Re: [htdig] More ht://Dig Evaluation Questions


Geoff Hutchison (ghutchis@wso.williams.edu)
Mon, 29 Mar 1999 12:19:19 -0500 (EST)


On Mon, 29 Mar 1999, Elizabeth Carmack wrote:

> 1. When indexing the site on second and subsequent times, does it just
> search for new files and add those to what it has indexed so far, or does
> it recreate everything from scratch?

This depends. If you run the htdig program with -i, it will recreate
everything from scratch. If the old databases are there and you don't run
with -i, it will do the former.

> 2. Can you set it up so that the site will be indexed any time of day you
> like?

Yeah, use 'at' or 'cron.' If you haven't heard of these, type "man cron"
or talk to a sysadmin who knows a little more about UNIX.

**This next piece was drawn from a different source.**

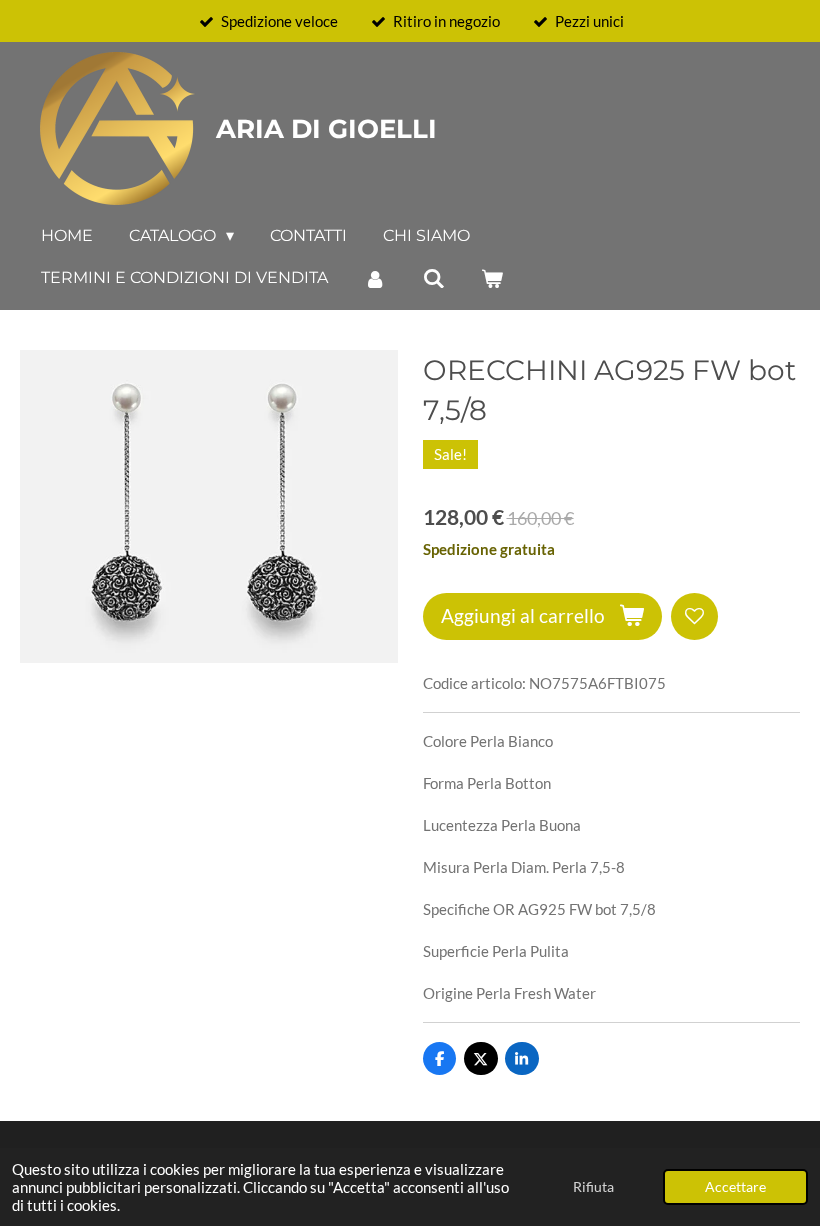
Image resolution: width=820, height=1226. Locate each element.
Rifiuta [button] (593, 1187)
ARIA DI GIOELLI (326, 129)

> 3. Does it understand a search query involving number ranges?

No.

> 4. When documents are searched for a particular term, does it weigh the
> document content/structure? For instance, does it take into consideration
> relative word ordering, word proximity, and word position in text?

Position, yes. Structure (i.e. markup), yes. Ordering and proximity? Not
yet.

> 5. Will it allow you to create custom concept/acronym definitions?

You bet. See the synonym file.

> 6. Does it understand natural language?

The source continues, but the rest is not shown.